Exercise: Copy out each record that follows exactly, and omit any picture you find.

*** Information shown

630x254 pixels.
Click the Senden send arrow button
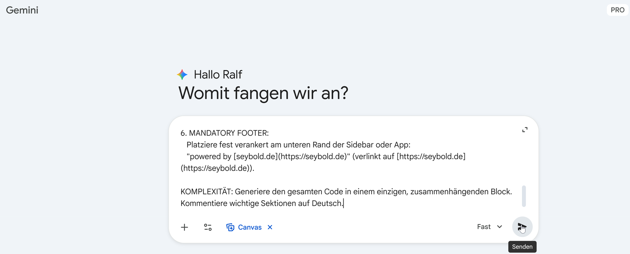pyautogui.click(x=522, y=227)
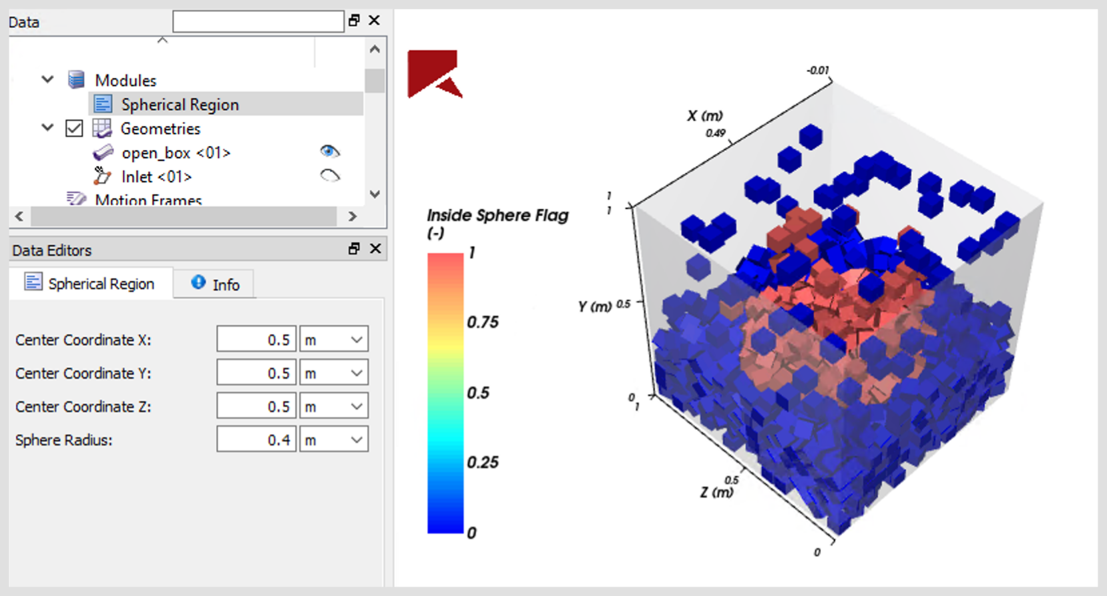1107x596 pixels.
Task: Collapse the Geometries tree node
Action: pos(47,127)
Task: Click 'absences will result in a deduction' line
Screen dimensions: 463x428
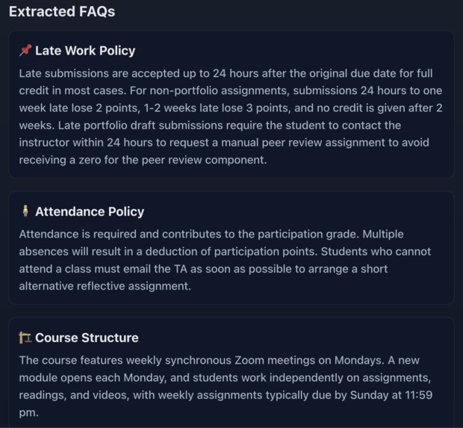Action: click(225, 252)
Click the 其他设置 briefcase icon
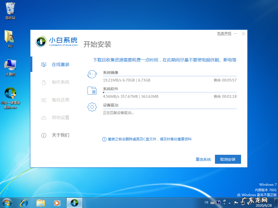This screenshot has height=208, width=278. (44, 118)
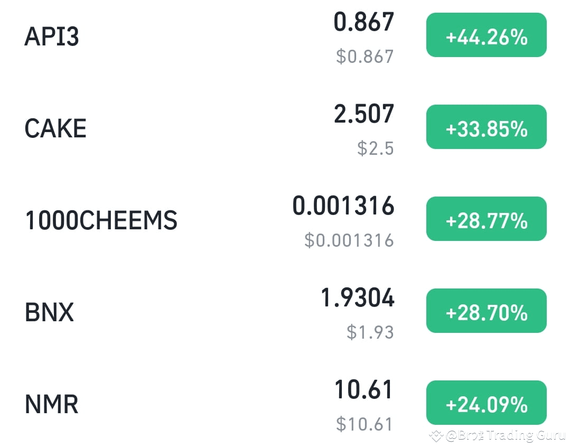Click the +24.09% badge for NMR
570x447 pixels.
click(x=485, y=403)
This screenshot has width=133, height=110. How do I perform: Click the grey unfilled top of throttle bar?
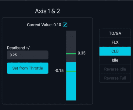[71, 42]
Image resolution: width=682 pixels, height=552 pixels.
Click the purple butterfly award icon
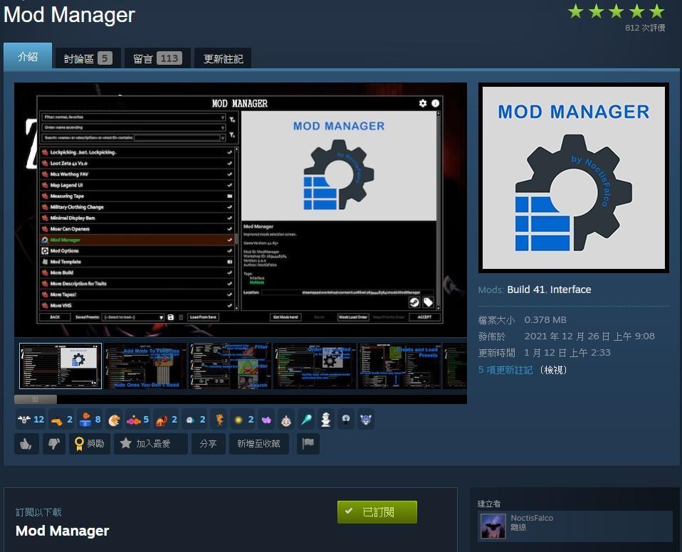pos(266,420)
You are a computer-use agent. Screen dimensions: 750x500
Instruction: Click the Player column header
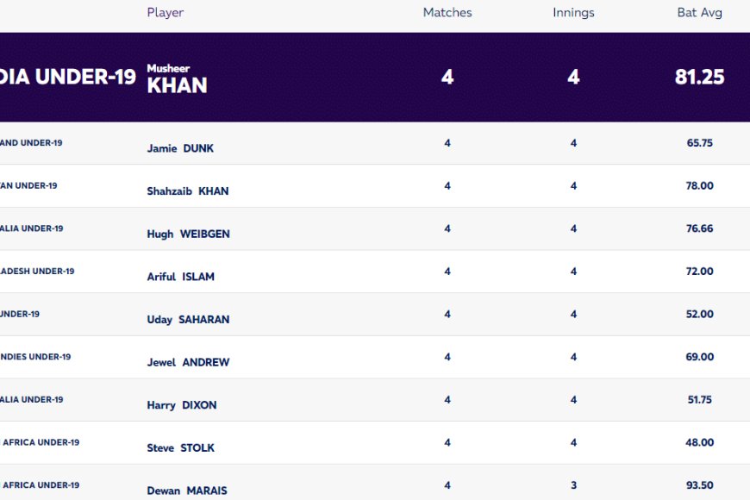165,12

******

Result of this exercise:
630x254 pixels.
Click the Senden send arrow button
pyautogui.click(x=522, y=227)
1107x596 pixels.
Task: Collapse the Geometries tree node
Action: pos(47,127)
Task: Click 'absences will result in a deduction' line
Screen dimensions: 463x428
Action: click(225, 252)
Click the 其他设置 briefcase icon
This screenshot has height=208, width=278. (44, 118)
Click the +24.09% badge for NMR
570x447 pixels.
click(x=485, y=403)
This screenshot has width=133, height=110. How do I perform: Click the grey unfilled top of throttle bar?
[71, 42]
Image resolution: width=682 pixels, height=552 pixels.
Click the purple butterfly award icon
pos(266,420)
You are a computer-use agent. Screen dimensions: 750x500
Instruction: Click the Player column header
165,12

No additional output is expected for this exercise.